La forma de ver la muerte es distinta para cada uno de nosotros y cuando llega ese momento cada uno lo sobrelleva de una forma. Esto que digo en relación a las personas también lo pienso con respecto a nuestros pequeños amigos, en particular los perros y los gatos. Hay muchos estudios que hablan sobre la inteligencia de nuestros animales. Cuando convives con un perro o un gato te das cuenta que son mucho más inteligentes de lo que opinan los tratados. Cuántas veces no habré escuchado a un propietario de un perro o de un gato decirme que «sólo le falta hablar». Hay incluso quien dice que su animal le habla, y llega un momento en que piensas que puede ser cierto. Pero a parte de la inteligencia de nuestros animales también están sus sentimientos. He escuchado también en multitud de ocasiones frases del estilo » Cuqui me mira y sabe exactamente cómo me siento», o » cuando estoy triste, Yaki viene a mi lado y me mira como intentando consolarme». Como son tantas las veces que uno escucha esto al final pienso: ¿Por qué no van a tener los animales sentimientos? Por mucho que digan los libros todas las situaciones que vivo con ellos me hacen pensar que los animales también tienen su pequeño corazoncito.

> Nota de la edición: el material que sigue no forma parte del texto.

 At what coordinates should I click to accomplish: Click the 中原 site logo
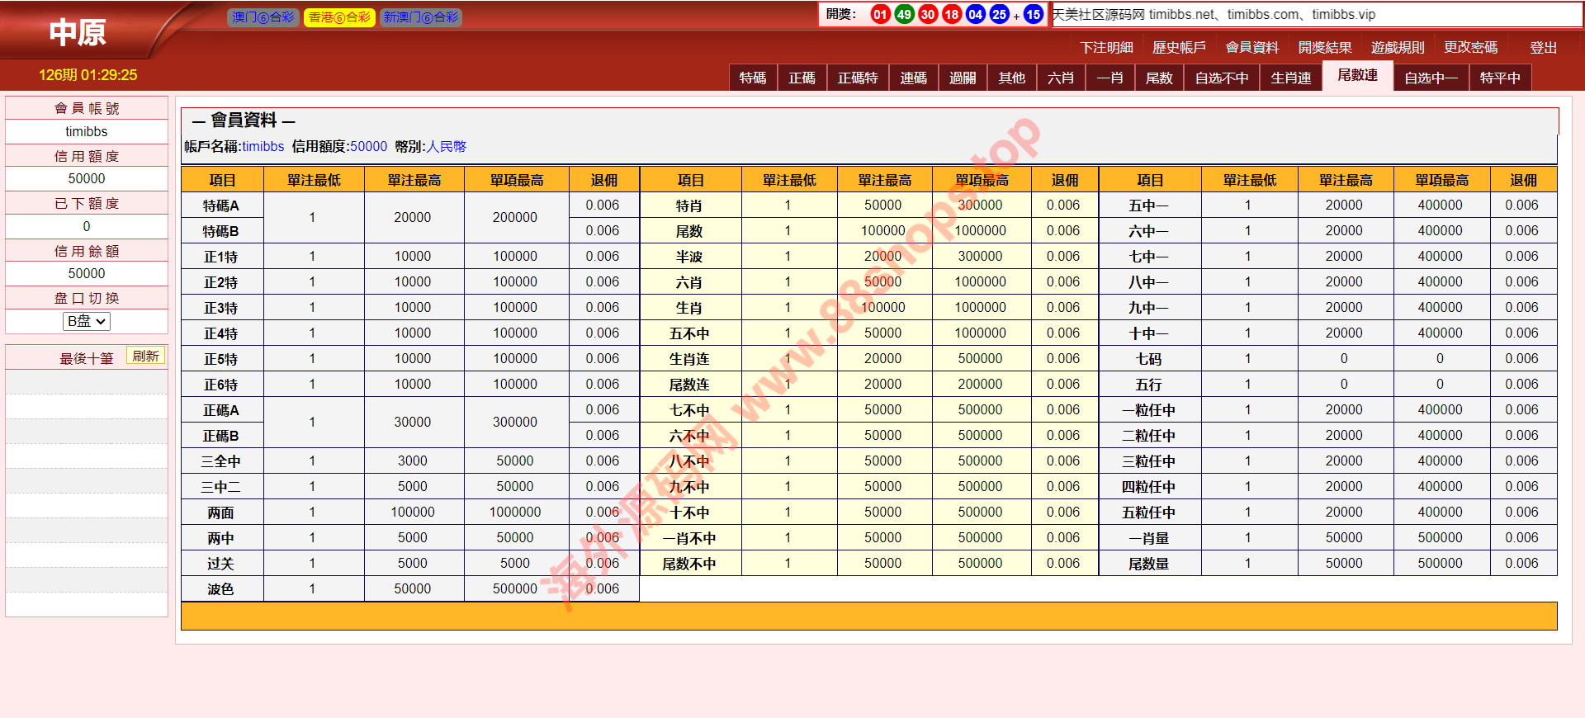tap(78, 32)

Estaba comentando el tema de la despedida de un ser querido y la forma de afrontarlo y decía que cada uno lo hace una manera. Hay personas a las que por su forma de ser, por la situación personal que viven en el momento en que llega una pérdida tienen una forma de reaccionar que puede resultar extraña al resto de las personas, pero es que eso pasa también cuando es un animal el que pierde a su amo.
Recuerdo que hace unos dos años y medio, un domingo de mayo, estaba en casa cuando recibí una llamada en el teléfono de urgencias. Cuando descolgué, enseguida identifiqué a la propietaria de la voz que me hablaba sin tener que siquiera que presentarse pues era doña, Ascensión, propietaria de Pulga, una pequeñísima perrita de raza Yorkshire a la que veía en la consulta con mucha frecuencia pues desde pequeñita tenía una salud delicada.

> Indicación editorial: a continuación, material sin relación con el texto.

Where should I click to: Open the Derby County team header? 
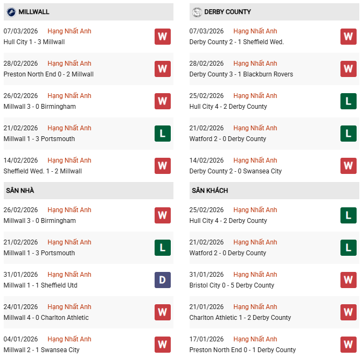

Pulga, como perrita miniatura que era, había padecido una enfermedad degenerativa de sus caderas cuando era jovencita, cosa que se solucionó operándola de ambas y de la que quedó perfectamente. También padecía de luxación rotuliana bilateral y de la que se intervino una de sus piernas, con un resultado satisfactorio. A parte de sus problemas articulares, Pulga también tenía un colapso traqueal crónico que hacía que tuviese frecuentes ataques de tos y que en ocasiones respirase como si se estuviese asfixiando. Debido a su edad, trece años, ya había desarrollado problemas dentales, que paliábamos con limpiezas periódicas y, por último, también se había instaurado un proceso llamado degeneración senil de la válvula mitral, proceso que afecta al corazón y que es muy frecuente en las razas pequeñitas cuando llegan a ciertas edades.
– Manuel, perdona que te moleste hoy y a estas horas pero es que Pulga está muy rara. No se mueve nada, no come ni bebe ni va a hacer sus necesidades- me comentaba doña Ascensión con un marcado tono de preocupación.
– No se preocupe, que para eso está el teléfono de urgencias. Sólo faltaría que nuestros animales se pusieran malos en el horario habitual de consulta- le dije quitándole importancia a la llamada. -¿Y desde cuándo está así?, ¿cómo es su respiración?, ¿se queja de algo?- le pregunté intentando hacerme una composición de lugar e intentando orientar el problema hacia las enfermedades que ya sabía que padecía Pulga, por si se hubiera descompensado o agravado alguna.
– Lleva así desde ayer. No parece que le duela nada pero lo que más me preocupa es… que no la noto respirar y que tiene la mirada distinta a como la suele tener- me contestó como queriendo ocultarme algo.
Al escuchar sus respuestas el cielo se me vino encima. Aún carezco de poderes adivinatorios, esos que todos los que nos dedicamos a la medicina, tanto de personas como de animales, quisiéramos poseer, pero el cuadro que me estaba pintando doña Ascensión no dejaba lugar a la imaginación.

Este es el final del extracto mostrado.